Pebble announces layoff of 40 employees.
News of one of the first companies to debut a modern smartwatch having plans to reduce its work force by 25 percent, has some speculators wondering about the future of smartwatches in general.
According to a story on techinsider.com, CEO Eric Migicovsky of Pebble said in an interview the company was giving pink slips to 40 of its employees this week, as money is becoming tight. Migicovsky said, however, the firm was able to raise $26 million within the previous eight months, in addition to its $20 million Kickstarter campaign that began in February. He added the layoffs were due to a chilly fundraising environment in Silicon Valley, and said, “We’ve definitely been careful this year as we plan our products. We got this money, but money [among VCs in Silicon Valley] is pretty tight these days,” according to the article.
The CEO says the company is planning to focus on the health and fitness parts of the devices they produce, because it seems that is the interest of most of the products’ users. He also announced the firm plans to begin selling to India, in partnership with Amazon, to broaden its market base.
Pebble’s target is the lower end of the market for smartwatches, with prices starting around $100 and ranging up to about $250. The last announced sales figure for Pebble’s watches came in February of 2015, when the company said it had sold over one million of the devices. Contrast that with Apple’s smartwatch products, which most analysts think have topped 10 million as of 2015, in its first year. Apple does not disclose its sales numbers.
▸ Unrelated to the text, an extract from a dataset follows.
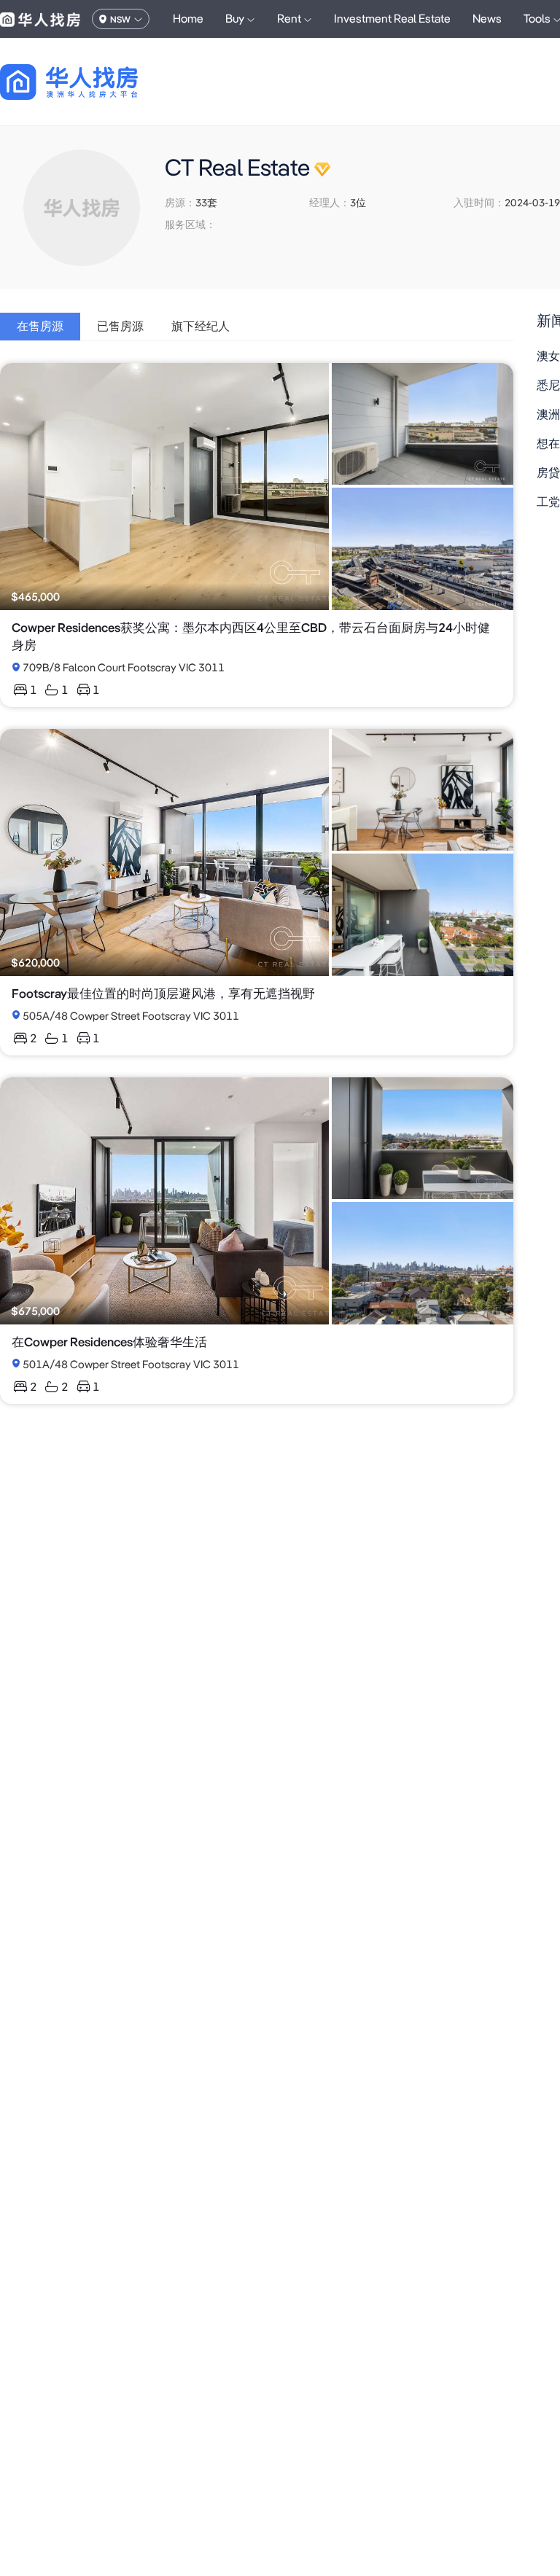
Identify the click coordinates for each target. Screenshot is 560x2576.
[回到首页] (94, 82)
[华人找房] (40, 19)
Once considered the thing to have in the electronic world, interest seems to have waned a bit in recent months, with the devices seen as interesting, but not as essential as owning a smartphone. FitBit has seen its stock prices fall dramatically over the last few months, and even Apple announced Monday it was dropping the price of its Apple Watch by $50.
Migicovsky said Pebble is in the game for the long haul, but they want to be careful. “We have a vision where wearables will take us in five to 10 years, and this is setting us up for success,” he added.